The features of the static and dynamic behavior of rubber-metal vibration isolators planned for use for vibration isolation of buildings in a modern building complex are considered. The results of finite element modeling of vibration isolators are presented in order to determine the static and dynamic characteristics. Both single-layer vibration isolators and vibration isolators, including three rubber layers, are considered. As the calculation results showed, the presence of perforations significantly affects the bearing capacity of vibration isolators, significantly reducing it, however, the efficiency of such vibration isolators also increases compared to completely monolithic vibration isolators without holes. This is due to a number of reasons, one of which is the practical incompressibility of the rubber layers. In fact, rubber bodies can be subjected to compression only due to the deformation of the side surface, thus, by developing the side surface of the rubber layers, it is possible to achieve acceptable rigidity of the vibration isolator as a structural element, which will reduce the rigidity of the vibration isolation system. The spatial arrangement of the holes is also essential, since the placement of the holes close to the side surface of the rubber layer gives a significantly smaller effect compared to the placement of the holes in the center. In the process of calculation, it turned out that in the compressed rubber layers, the effect of the formation of pronounced zones of all-round compression is observed. The presence of central holes leads to the destruction of such zones in most samples, which makes it possible to reduce the first natural frequency of the vibration-isolated system to a greater extent, thereby contributing to an increase in the effectiveness of vibration protection measures.
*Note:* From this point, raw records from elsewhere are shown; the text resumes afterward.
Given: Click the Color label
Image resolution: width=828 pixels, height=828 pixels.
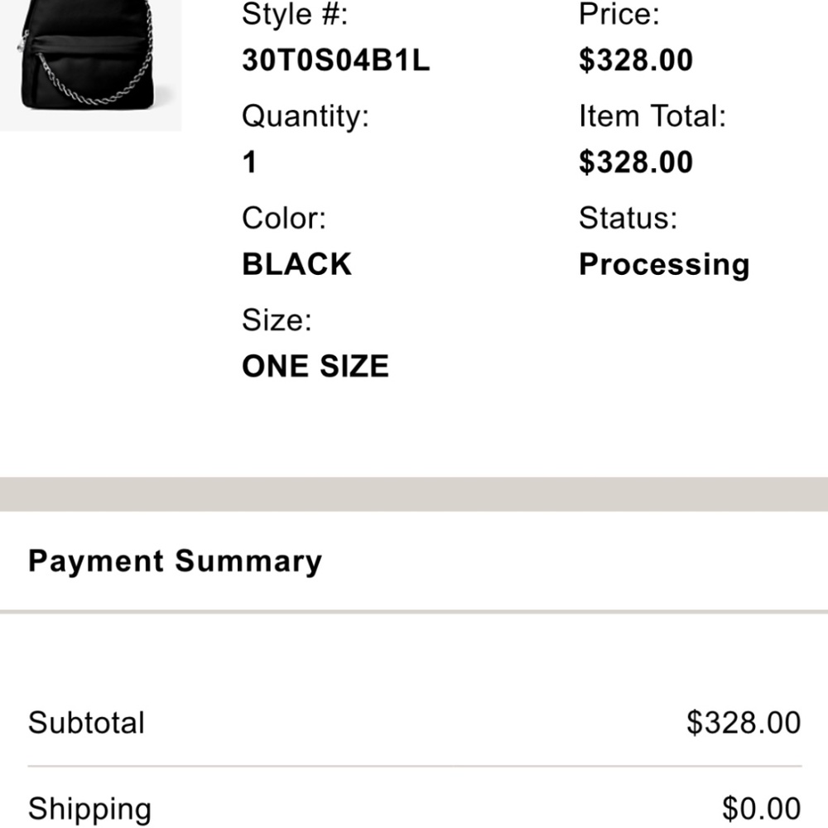Looking at the screenshot, I should click(284, 219).
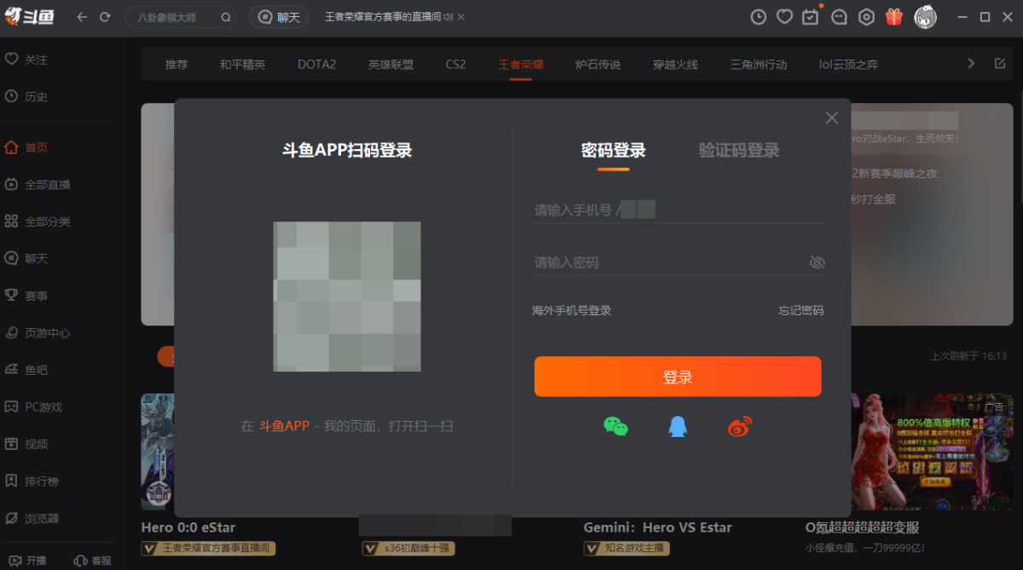Viewport: 1023px width, 570px height.
Task: Open the 英雄联盟 category tab
Action: pyautogui.click(x=390, y=65)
The choice of the hole configuration is an optimization problem, where, on the one hand, it is necessary to ensure the bearing capacity of vibration isolators acceptable from the point of view of vibration isolation for given dimensions of the vibration isolator in the plan, and, on the other hand, to minimize the rigidity of the system, thus increasing the effectiveness of vibration protection measures.